Friday night, I joined my friend Blair Howell to see Pioneer Theater Company's out of time production of Much Ado About Nothing.
I was delighted with the universe--the design concepts helped to highlight the characters' journies, rather than fight against them. Often times, I find myself pulled in two creative directions--distracted by the world of the play. While the design was exciting--it contributed to the story and helped us to see Beatrice's independence, Hero's grace, and reminded us that Messina was a land on the edge of war, with all the pomp and rigor that comes when you live as soldiers, with soldiers.
This production chose to highlight this by reminding audiences that it was the very old and the very young who would have stayed out of the wars and participated in the night watch. And so the night watch made up of a grandfather (Max Robinson) and his fierce collection of grandguards.
The grid patterned set protected us from the warring outside world--while letting in the softly lit sky designed by Paul Miller. The whole world was a match of soft and harsh. Love and War. Honor and deception. Independence and vulnerability. Blues and yellows. (Thank you costume designer Elizabeth Caitlin Ward.)
It was refreshing to hear unmiced actors fill the space with their voices, rather than rely on microphones. At the top of the show, it seemed that the actors were more interested in simply cheating out with their speeches, rather than including the audience in the conversation. You know what I mean--dramatically looking out over the tops of the audience members without any acknowledgement of their existence. But finally, during Act 2--Claudio and Benedick are both alone and they turn and talk directly to the audience, rather than over our heads. I sighed. These soliliquies just make more sense when the audience is included, rather than ignored. From that point on, it seemed that conversations and speeches were more about communicating needs rather than just posturing.
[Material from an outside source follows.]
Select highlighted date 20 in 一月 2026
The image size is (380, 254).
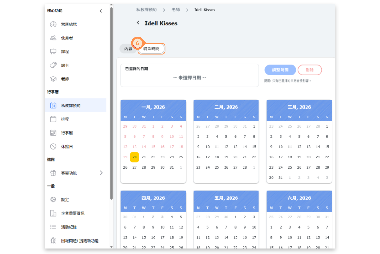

Beatrice was played with feisty independence and gravity by Rebecca Watson. T. Ryder Smith's Benedick was singularly juvenile and aged at the same time. He enjoyed the world he lived in while he was single and embraced the new world of love as an eager new student. His poetry was bad, but his heart was as charged in this new challenge as it had been when he was fighting as a soldier. Then again, falling in love with Beatrice couldn't have been too different from fighting in a great battle.
As love and war meshed together, we saw glimmers of green in the costumes.
The grid iron set gave way to ripening vines as the play progressed. Colleen Baum gave a comical and magical performance. More comedic with a touch of magic in the first act--and more magical, but still with a smile of humor in the second act.
I appreciated Matt August's insistence on carrying the humor through the heartwrenching scenes as well. It allowed the audience to enjoy the gravity, rather than endure it. This was especially enjoyable when Leonato (John Ahlin) and his brother Antonio (Terence Goodman) threaten the offending Claudio (Terrell Donnell Sledge) and Don Pedro (David Manis).
Overall, it was a stunning production where the actors and the designers were able to complement their gifts and create a cohesive and merry storytelling.